Lastly and quite candidly, Cervelli not as solid a defender as Stewart. This can be evidenced by the fact that Cervelli was actually Stewart’s backup when both were with the Yankees in 2013 and can further be justified statistically. Here’s the key head-to-head career numbers:

  • Chris Stewart: .992 Fld% / 31% Caught Stealing (CS) — 295 Games
  • Francisco Cervelli: .985 Fld% / 22% Caught Stealing (CS) — 236 Games

Hurdle will give each the chance to earn the starting job in Spring Training– he may even throw Sanchez a chance at earning the job, though that’s going to be a tough road for Sanchez to hoe. If history is any indicator, Stetwart will be the Pirates starting catcher in 2015 — either by earning the job outright or earning it by proxy (Martin leaves via free agency and/or Cervelli sustains an injury).

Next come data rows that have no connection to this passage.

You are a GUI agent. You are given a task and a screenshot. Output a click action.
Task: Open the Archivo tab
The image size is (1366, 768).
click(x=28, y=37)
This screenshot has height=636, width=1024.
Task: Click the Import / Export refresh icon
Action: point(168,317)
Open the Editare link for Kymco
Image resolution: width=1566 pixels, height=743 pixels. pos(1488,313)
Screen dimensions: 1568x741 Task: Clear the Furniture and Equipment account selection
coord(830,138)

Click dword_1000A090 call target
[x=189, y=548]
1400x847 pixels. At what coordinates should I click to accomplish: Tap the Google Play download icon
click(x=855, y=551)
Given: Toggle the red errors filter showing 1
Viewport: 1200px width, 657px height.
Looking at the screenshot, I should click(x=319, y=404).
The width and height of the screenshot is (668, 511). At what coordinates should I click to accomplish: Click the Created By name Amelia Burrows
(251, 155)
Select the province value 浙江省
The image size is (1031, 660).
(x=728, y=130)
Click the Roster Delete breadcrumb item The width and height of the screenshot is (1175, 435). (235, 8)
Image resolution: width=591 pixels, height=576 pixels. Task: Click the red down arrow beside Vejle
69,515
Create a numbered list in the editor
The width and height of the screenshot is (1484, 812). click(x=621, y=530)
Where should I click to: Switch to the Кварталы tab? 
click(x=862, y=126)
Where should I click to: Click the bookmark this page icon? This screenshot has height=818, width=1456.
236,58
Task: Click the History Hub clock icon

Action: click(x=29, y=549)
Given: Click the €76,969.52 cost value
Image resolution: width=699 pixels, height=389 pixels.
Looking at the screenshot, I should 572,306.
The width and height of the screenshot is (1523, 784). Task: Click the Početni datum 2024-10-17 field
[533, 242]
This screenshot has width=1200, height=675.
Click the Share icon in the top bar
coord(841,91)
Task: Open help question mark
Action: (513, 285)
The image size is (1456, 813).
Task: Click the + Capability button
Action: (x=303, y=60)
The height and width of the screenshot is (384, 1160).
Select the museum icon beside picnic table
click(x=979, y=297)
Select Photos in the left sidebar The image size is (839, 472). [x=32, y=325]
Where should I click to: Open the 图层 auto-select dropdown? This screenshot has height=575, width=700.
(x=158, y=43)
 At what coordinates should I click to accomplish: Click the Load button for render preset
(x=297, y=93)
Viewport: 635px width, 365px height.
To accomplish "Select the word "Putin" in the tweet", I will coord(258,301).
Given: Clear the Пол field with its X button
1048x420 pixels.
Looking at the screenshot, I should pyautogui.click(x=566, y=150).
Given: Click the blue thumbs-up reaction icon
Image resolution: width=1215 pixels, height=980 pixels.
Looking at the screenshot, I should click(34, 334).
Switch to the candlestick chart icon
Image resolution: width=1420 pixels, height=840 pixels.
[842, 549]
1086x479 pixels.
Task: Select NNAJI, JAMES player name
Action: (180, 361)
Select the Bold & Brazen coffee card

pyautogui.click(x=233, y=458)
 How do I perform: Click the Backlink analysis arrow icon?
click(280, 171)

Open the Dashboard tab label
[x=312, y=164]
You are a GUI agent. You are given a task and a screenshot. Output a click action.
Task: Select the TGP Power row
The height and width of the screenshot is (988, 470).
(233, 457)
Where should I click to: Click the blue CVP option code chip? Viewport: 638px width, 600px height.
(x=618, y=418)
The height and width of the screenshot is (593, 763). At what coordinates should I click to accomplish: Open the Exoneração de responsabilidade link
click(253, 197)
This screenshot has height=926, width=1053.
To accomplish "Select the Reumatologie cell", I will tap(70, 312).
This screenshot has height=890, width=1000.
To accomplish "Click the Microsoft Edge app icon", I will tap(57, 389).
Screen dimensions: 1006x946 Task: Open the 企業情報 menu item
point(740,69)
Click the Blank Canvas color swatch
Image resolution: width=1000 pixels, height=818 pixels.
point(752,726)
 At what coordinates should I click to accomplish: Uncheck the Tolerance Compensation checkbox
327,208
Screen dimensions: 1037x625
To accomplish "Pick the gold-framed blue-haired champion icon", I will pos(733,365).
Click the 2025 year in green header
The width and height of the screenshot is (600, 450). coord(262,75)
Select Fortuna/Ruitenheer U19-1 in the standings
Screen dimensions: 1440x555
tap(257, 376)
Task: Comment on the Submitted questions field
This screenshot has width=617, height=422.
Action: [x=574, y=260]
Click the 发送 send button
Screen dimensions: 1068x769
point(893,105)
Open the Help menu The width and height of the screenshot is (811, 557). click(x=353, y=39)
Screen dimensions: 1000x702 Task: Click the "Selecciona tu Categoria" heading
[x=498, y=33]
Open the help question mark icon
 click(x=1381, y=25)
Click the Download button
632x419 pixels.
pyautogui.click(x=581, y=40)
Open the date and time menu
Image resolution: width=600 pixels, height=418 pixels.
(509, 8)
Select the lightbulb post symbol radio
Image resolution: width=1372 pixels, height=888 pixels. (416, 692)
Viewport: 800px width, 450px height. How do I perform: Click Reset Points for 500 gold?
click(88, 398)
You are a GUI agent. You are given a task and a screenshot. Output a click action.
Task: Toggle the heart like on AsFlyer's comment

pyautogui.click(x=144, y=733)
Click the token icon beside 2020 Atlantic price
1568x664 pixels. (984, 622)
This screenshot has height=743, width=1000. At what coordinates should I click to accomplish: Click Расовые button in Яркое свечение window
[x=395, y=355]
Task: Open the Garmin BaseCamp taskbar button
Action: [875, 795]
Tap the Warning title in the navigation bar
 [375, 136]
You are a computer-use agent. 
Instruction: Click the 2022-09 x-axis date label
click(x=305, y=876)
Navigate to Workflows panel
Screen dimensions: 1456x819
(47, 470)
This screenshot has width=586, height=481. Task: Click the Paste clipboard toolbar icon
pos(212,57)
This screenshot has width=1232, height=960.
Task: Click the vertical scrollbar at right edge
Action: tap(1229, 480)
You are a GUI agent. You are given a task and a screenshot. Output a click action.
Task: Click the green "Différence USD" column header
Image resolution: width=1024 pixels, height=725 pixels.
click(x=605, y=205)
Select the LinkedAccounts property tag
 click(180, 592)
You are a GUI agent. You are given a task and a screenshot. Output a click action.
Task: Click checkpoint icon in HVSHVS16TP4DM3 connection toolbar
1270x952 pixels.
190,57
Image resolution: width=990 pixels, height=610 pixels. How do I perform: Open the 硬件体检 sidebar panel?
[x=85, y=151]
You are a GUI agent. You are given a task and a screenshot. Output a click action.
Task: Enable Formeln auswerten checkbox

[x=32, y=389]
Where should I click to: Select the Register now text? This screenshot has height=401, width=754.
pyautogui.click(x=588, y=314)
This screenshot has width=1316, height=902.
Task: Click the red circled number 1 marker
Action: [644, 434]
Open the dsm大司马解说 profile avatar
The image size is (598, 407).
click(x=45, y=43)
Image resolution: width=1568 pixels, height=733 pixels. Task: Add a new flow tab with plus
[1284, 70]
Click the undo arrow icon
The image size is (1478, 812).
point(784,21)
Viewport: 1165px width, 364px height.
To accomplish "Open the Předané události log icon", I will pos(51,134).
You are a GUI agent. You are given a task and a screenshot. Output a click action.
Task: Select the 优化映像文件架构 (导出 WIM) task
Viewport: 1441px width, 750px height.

Looking at it from altitude, it’s not an awful trade by any means, but it does come with more bad than good, especially when considering what the Pirates had to give up to get to this point. Give up a righty instead, and I become a bigger fan of this deal. Doing something is better than doing nothing.

Notes/Things to Like:

– Cervelli’s nickname is “Gazoo” because of the larger, more heavily padded helmet he employs because of his history of concussions.  Gazoo, of course, is the charter member of the Fred Flinstone fan-club.

– He brings with him experience from a storied franchise in the Yankees with a long history of winning baseball games.

– He will be somewhat inexpensive at around $1M/year, potentially allowing the Pirates to spend more money on the starting rotation (like the A.J. Burnett signing yesterday) when Martin officially signs with a different team.

– If Francisco Liriano resigns with the Pirates, there exist the potential of clever and witty references being made to the battery — FF?  F^2?